28 Mart 2012 Çarşamba

53. Yılında Malezya




Malezya bugün 53. kuruluş yıldönümünü kutluyor. Çoğulcu etnik yapısının yanı sıra, 1980’lerden itibaren istikrarlı kalkınma hamlesi ile sadece İslam dünyasında değil, kalkınmakta olan ülkeler içerisinde model olarak gösterilen Malezya’nın dört bir yanında, birliği temsilen Negara Ku (Ülkem) parçası çalınıyor. Romantik bir birliktelikten ziyade, ekonomi ‘tutkalının’ birarada tuttuğu Malezya halkları refahtan pay aldıkları ölçüde bağımsızlığın tadını çıkarıyor.

Ulus-devletin vazgeçilmez unsuru kabul edilen dil’de birliğin ne kadar gerçekleştirildiği sorgulanmaya açıksa da, bireylerin banka hesaplarının kabarıklığı, en azından şimdilik, işlerin yolunda gittiğini ortaya koyuyor. Bugüne kadar sergilenen ekonomik kalkınma ile sağlanan ‘toplumsal birliği” daha da geliştirmek ve herhangi bir ‘kazaya’ meydan vermemek amacıyla Birleşik Malay Ulusal Organizasyonu (UMNO) öncülüğündeki Malay hükümetleri, tam kalkınmış ülke profiline ulaşma hedefiyle “Vizyon 2020”ye kiletlenmiş durumda. Bu hedefe ulaşmada motive edici güç ise, son başbakan Datuk Seri Najib Tun Razak’ın tedavüle koyduğu “1 Malaysia”, yani her alanda bir numara olması hedeflenen Malezyanın sembolü.
Güneydoğu Asya’nın kalkınma yarışında öncü ülkelerden Malezya, İngiliz sömürgeciliğinin ardından 31 Ağustos 1957 tarihinde kazandığı bağımsızlığını yeni ekonomik kalkınma hedefiyle güçlendirmekle meşgul.

Vizyon 2020

2000’li yılların ortalarında ülkenin önünde bir diğer hedef var: Vizyon 2020. Bu vizyon, ülkenin tam kalkınmış ülkeler arasına girmesini hedefliyor.

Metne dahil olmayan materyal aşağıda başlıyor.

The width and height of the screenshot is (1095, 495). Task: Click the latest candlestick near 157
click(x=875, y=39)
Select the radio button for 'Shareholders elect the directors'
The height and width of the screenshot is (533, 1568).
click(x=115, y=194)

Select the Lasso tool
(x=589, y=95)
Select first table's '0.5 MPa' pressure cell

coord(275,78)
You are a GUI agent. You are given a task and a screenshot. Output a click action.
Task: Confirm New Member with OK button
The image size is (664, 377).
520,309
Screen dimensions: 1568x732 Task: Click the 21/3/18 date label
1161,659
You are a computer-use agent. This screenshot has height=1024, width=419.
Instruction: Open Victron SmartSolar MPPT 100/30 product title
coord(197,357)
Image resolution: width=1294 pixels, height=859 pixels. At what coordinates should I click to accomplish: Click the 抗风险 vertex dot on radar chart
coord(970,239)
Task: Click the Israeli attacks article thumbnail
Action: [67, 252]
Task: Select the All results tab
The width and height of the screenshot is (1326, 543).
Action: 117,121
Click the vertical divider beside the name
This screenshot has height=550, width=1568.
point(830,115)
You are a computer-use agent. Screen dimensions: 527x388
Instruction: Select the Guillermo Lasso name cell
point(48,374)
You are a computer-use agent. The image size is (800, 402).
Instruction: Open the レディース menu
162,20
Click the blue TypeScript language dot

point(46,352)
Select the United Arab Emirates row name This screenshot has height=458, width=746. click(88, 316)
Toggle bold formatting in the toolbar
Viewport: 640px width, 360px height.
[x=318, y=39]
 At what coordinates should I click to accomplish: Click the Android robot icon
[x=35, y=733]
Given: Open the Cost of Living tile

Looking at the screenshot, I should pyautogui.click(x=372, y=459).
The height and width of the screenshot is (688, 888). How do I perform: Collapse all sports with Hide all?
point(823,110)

Vizyon 2020, ülkenin kurucu babalarının öngördüğü ve uygulamaya geçirdiği “Mermi yerine ekmek, üniforma yerine sivil elbise, Baraka yerine konut” projesinin bir devamı. Bu süreçte, ne Çinli komünist gerillaların komünist devlet kurma ideali, ne Sukarno’nun ‘İngiliz icadı devlet neo-kolonyalist devlet’ tanımı, ne de Filipinler’in doğu Malezya’yı ilhak girişimi Malezya’nın bugünlere gelmesine mani oldu.

Vizyon 2020’nin önemli açılımlarını, eğitim ve ekonomi alanı oluşturuyor. Ülkede giderek artan sayıda üniversite araştırma üniversitesi statüsü kazanırken, aynı zamanda, daha çok sayıda uluslararası öğrenci çekmeyi hedefliyor. Ekonomik açılımını ise iş ve refah yaratımı olgusunda buluyor. Bu bağlamda önemli yatırımlardan birini turizm ve ulaşım sektörü oluşturuyor. Ucuz havayolu taşımacılığında bölgede öncü konumunu sürdüren Malezya, inşa edilecek yeni havalimanı ile sadece ulusal havayolu şirketine değil, uluslararası ucuz havayolu taşıma şirketlerine de hizmet vermeyi plânlıyor. Böylece turist sayısında artışın yanı sıra, ticaret hacminin de artırılması öngörülüyor. Bu çerçevede, genişletme projesi ile, 2009 yılında 17 milyar Dolar olan turizm gelirlerinin 2020 yılında 55 milyar Dolar’a çıkması bekleniyor.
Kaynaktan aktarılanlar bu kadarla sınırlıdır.